表皮生长因子受体胞外区的原核表达和鉴定

目的 克隆表皮生长因子受体(EGFR)胞外区段基因序列(EGFR ECD),构建重组融合表达载体.方法 采用常规PCR方法 扩增EGFR的胞外区DNA序列,并将扩增产物克隆入GST融合表达载体pGEX-4T-1中,构建重组质粒pGEX-4T-1/EGFRECD,转化BL21(DE3)宿主菌;采用Sal Ⅰ和Not Ⅰ双酶切和序列分析鉴定插入序列的正确性:并用IPTG诱导工程菌,SDS-PAGE及Western blotting分析融合蛋白的表达.结果 双酶切鉴定表明,EGFR胞外区序列已经正确克隆到GST融合表达载体中,测序结果证实插入DNA序列与EGFR胞外区序列完全一致.SDS-PAGE电泳显示,融合蛋白在BL21(DE3)中以包涵体形式表达,重组融合蛋白GST-EGFRECD的表达量占菌体总蛋白的12%左右.经Western blotting分析证实,重组融合蛋白可以被EGFR特异性抗体所识别.结论 本试验成功克隆了EGFR胞外区DNA序列,构建了融合表达载体,并进行了融合蛋白的诱导表达和鉴定,可进一步用于EGFR功能及免疫学研究.

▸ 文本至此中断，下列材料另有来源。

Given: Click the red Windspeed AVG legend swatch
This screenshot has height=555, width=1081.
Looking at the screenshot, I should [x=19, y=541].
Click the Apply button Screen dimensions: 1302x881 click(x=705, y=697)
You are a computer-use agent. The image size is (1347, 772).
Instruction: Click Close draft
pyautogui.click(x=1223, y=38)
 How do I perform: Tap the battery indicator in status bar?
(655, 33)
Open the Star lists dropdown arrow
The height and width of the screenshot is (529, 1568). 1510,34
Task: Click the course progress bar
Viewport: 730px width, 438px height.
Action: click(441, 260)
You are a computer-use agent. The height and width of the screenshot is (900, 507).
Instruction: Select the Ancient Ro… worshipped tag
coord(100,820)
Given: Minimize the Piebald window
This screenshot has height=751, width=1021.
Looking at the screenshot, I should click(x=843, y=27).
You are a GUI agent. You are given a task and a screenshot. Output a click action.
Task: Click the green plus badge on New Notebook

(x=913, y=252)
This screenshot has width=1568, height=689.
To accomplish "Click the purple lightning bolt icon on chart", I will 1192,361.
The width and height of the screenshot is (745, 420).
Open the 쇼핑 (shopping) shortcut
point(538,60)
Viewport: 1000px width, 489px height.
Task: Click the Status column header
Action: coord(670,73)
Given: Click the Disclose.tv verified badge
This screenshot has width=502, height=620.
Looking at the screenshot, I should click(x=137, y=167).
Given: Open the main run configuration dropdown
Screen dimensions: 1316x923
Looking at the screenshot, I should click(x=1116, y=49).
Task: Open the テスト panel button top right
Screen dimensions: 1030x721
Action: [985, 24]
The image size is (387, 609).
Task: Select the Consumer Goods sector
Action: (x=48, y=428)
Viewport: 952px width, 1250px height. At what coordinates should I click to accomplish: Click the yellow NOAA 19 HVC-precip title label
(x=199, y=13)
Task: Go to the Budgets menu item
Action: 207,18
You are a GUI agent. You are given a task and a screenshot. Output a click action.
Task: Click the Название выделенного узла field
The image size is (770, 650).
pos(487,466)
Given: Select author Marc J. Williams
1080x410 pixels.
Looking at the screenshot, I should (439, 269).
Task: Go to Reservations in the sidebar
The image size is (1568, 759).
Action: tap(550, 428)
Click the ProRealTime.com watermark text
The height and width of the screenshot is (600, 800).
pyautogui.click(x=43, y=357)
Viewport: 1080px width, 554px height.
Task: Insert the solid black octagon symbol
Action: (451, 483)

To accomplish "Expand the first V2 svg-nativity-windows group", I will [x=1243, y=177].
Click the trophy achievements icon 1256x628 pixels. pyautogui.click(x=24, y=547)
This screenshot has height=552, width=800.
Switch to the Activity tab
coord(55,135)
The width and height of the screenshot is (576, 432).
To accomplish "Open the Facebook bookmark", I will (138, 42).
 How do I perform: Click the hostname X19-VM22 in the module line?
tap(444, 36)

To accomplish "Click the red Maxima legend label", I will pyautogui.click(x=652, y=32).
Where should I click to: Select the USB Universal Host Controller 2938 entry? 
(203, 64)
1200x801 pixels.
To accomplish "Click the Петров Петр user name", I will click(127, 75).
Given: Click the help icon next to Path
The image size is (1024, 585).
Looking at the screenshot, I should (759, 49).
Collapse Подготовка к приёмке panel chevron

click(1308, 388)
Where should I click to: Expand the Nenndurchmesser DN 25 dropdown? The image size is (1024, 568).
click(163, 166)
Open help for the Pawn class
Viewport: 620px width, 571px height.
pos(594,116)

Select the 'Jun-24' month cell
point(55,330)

Expression and identification of the extracellular domain of human epidermal growth factor receptor

Objective To clone the extracellular domain(ECD) of human epidermal growth factor receptor(EGFR) to and construct the recombinant expression plasmid.Methods A DNA fragment encoding extracellular domain of human EGFR was obtained by PCR,and the DNA fragment was then ligated into GST fusion expression vector to construct the recombination plasmid(pGEX-4T-1/EGFR ECD).After identification by restriction digestion and DNA sequencing,the recombinant plasmid was transformed into E.coli BL21(DE3) and expressed the recombinant proteins after induction with IPTG.The target proteins were identified by SDS-PAGE and Western blotting.Results The restriction digestion and DNA sequencing could prove that the recombinant plasmid was correct.SDS-PAGE showed that the fusion protein was expressed as inclusion body formation in E.coli BL21 and the amount of fusion protein was about 12% in the whole protein of E.coli.Western blotting showed that the fusion protein could be detected by the specific anti-EGFR antibody.Conclusion We successfully constructed the recombinantexpression vector of EGFR ECD and the inducing fusion protein mayprovide the foundation for further application of this protein in the functional and immunological study of EGFR.